A penitência é “um Sacramento da Nova Lei, instituída por Cristo, em que é outorgado o perdão dos pecados cometidos após o Batismo, através da absolvição concedida pelo sacerdote àqueles que com verdadeiro arrependimento confessam seus pecados e prometem oferecer a satisfação pelos mesmos. É chamado ‘Sacramento’ e não uma simples função ou cerimônia, pois é um sinal interno instituído por Cristo para transmitir graça à alma. Como sinal externo, compreende as ações do penitente ao se apresentar ao sacerdote e acusar os seus pecados, além das ações do sacerdote ao pronunciar a absolvição e impor a satisfação”[1].

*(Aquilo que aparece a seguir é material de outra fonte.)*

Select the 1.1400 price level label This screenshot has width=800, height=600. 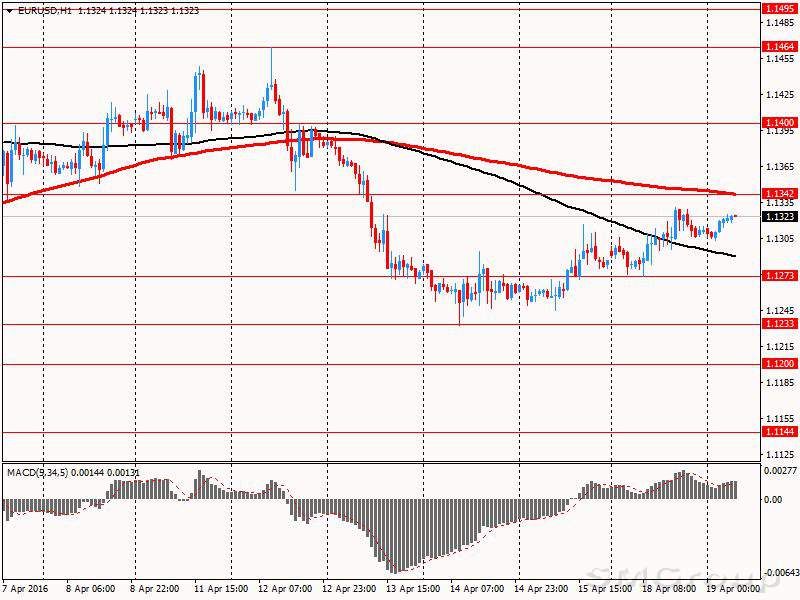point(779,122)
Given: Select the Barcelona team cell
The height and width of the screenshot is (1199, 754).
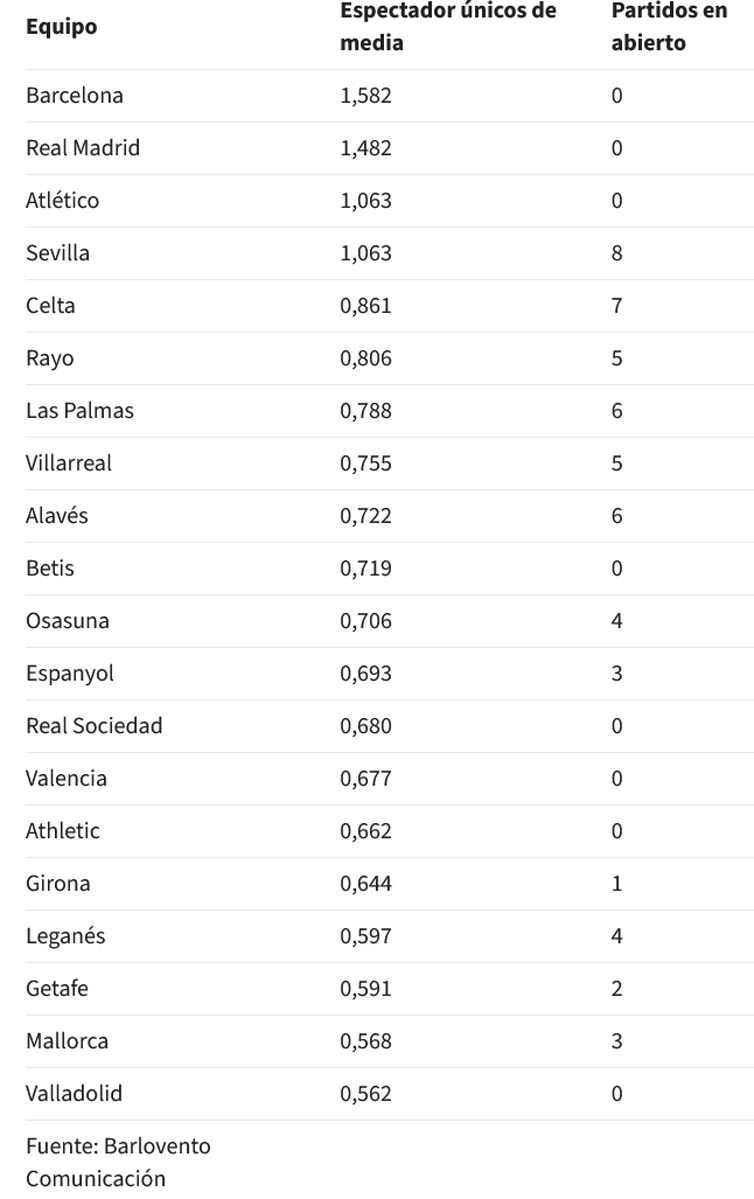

É importante notar que “a confissão não é realizada no segredo do coração do penitente, nem tampouco [confessado] a uma pessoa comum, tal como um amigo ou confidente, nem mesmo a um representante da autoridade humana, mas sim a um sacerdote devidamente ordenado com a jurisdição requerida e com o poder das chaves, isto é, o poder de perdoar os pecados, que Cristo outorgou à Sua Igreja”[2].
As finalidades do presente estudo consistem em aprofundarmos na fundamentação bíblica e histórica deste Sacramento e analisarmos à luz desta evidência os erros introduzidos na raiz da Reforma Protestante, como também as distorções históricas efetuadas pelas denominações surgidas a partir de então, a ponto de se converter em uma “história alternativa” totalmente diferente da real.
O FUNDAMENTO BÍBLICO
A faculdade que a Igreja tem para conceder em nome de Deus o perdão dos pecados provém do próprio Cristo, que conferiu esta faculdade aos seus Apóstolos quando disse-lhes: “A paz esteja convosco. Assim como o Pai me enviou, eu também vos envio”. Após dizer isto, soprou sobre eles e lhes disse: “Recebei o Espírito Santo. Aqueles a quem perdoardes os pecados, estes serão perdoados. Aqueles a quem os retiverdes, estes serão retidos”[3]. Disse ainda a Pedro: “Eu te darei as chaves do Reino dos Céus e tudo o que ligares na terra será ligado nos céus; e o que desligares na terra será desligado nos céus”[4]; e também aos Apóstolos: “Eu vos asseguro: tudo o que ligares na terra será ligado no céu; e tudo o que desligares na terra será desligado no céu”[5].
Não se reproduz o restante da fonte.